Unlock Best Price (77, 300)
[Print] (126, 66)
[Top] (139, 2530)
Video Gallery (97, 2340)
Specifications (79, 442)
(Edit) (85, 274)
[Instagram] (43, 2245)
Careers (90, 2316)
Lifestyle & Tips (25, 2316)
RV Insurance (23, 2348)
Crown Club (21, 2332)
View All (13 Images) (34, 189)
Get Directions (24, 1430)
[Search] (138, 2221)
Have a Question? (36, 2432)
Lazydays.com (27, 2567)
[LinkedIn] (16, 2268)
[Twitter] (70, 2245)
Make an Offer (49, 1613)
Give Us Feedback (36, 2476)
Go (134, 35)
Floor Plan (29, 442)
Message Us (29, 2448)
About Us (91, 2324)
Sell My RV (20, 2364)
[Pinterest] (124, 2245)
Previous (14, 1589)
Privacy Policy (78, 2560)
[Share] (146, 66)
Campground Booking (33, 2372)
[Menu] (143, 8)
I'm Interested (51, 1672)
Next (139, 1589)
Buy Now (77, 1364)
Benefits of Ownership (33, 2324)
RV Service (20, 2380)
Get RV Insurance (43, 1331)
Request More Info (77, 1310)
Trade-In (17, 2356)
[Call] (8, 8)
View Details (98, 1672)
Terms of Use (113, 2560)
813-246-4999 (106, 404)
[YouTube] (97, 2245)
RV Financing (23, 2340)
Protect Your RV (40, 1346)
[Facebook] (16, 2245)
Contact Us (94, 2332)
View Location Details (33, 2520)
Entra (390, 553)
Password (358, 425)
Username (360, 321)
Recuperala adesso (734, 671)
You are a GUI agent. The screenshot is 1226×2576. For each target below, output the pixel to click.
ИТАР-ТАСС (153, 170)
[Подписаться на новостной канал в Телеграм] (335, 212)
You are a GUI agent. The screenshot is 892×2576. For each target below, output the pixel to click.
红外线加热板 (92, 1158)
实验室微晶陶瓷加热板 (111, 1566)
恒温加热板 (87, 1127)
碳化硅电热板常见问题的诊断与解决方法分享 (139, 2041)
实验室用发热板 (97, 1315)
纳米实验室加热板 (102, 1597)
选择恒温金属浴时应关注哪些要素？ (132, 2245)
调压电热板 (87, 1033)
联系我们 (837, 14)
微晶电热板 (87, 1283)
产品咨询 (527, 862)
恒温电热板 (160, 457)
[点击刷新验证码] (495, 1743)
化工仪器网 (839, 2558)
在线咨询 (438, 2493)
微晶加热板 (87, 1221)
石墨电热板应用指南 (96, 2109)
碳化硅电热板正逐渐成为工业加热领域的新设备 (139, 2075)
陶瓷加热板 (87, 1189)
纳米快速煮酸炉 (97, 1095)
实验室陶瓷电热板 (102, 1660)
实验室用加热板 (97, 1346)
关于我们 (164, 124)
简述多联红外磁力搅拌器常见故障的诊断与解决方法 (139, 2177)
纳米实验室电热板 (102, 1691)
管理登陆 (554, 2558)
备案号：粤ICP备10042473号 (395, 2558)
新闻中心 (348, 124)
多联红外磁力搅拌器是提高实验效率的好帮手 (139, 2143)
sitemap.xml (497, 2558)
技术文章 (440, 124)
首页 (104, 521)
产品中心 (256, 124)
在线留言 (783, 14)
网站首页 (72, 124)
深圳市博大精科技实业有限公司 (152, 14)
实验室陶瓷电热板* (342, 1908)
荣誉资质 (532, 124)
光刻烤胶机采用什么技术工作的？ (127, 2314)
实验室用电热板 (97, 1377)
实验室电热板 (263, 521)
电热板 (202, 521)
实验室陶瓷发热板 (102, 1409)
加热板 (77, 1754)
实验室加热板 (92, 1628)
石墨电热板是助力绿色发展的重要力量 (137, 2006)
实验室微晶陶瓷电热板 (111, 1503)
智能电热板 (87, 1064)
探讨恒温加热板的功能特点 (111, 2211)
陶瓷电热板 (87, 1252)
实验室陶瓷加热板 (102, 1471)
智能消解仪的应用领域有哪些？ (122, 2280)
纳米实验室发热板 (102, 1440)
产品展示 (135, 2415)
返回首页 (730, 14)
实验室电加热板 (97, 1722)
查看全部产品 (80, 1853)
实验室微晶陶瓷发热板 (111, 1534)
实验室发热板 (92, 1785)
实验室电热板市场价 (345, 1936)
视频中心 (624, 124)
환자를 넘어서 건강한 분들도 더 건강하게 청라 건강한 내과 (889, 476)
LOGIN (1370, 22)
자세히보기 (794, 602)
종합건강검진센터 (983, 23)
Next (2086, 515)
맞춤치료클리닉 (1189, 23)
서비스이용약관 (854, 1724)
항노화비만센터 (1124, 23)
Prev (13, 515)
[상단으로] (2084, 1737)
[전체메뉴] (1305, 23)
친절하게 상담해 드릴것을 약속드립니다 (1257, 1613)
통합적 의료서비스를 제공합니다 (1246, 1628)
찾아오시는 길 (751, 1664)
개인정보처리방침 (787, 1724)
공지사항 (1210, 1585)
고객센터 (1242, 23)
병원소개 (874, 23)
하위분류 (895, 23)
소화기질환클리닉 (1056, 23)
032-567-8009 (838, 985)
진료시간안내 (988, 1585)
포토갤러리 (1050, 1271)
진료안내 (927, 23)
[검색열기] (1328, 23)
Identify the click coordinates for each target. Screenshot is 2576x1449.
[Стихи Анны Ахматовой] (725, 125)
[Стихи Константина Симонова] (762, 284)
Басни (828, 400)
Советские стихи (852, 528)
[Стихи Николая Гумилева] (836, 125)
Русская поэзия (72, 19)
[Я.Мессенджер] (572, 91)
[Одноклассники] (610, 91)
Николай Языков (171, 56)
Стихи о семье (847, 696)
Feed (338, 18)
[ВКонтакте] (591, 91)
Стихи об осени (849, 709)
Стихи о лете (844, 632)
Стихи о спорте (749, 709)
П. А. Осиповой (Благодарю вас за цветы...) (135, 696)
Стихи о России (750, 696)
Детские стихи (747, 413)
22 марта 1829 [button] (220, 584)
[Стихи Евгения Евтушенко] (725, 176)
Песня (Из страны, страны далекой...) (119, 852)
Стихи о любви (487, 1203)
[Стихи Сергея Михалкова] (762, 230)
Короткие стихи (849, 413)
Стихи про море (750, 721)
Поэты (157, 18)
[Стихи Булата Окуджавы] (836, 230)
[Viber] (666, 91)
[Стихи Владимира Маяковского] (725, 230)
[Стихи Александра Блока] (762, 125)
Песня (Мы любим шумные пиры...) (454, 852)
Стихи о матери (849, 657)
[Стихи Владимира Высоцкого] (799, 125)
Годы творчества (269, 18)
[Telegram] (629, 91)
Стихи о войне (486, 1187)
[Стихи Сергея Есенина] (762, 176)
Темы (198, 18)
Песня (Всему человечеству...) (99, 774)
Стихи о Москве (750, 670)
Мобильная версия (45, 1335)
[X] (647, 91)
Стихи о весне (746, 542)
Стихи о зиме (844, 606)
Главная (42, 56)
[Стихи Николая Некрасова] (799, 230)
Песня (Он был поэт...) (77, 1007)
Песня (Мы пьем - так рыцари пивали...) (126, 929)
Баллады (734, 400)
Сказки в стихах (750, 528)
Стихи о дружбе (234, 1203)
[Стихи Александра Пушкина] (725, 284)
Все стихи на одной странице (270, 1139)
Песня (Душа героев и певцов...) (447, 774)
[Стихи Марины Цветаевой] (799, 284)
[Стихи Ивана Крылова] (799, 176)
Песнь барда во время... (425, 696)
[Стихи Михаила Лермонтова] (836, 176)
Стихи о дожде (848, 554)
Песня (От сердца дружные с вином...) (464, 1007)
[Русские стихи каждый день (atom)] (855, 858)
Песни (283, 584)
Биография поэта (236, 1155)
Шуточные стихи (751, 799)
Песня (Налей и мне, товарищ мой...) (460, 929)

______________________________

## DIRECTIONS FOR THIS TASK:
All lines from the opening of the material through the line that contains "Go (134, 35)" are to be printed exactly, with no others.

## ANSWER SPACE:
Unlock Best Price (77, 300)
[Print] (126, 66)
[Top] (139, 2530)
Video Gallery (97, 2340)
Specifications (79, 442)
(Edit) (85, 274)
[Instagram] (43, 2245)
Careers (90, 2316)
Lifestyle & Tips (25, 2316)
RV Insurance (23, 2348)
Crown Club (21, 2332)
View All (13 Images) (34, 189)
Get Directions (24, 1430)
[Search] (138, 2221)
Have a Question? (36, 2432)
Lazydays.com (27, 2567)
[LinkedIn] (16, 2268)
[Twitter] (70, 2245)
Make an Offer (49, 1613)
Give Us Feedback (36, 2476)
Go (134, 35)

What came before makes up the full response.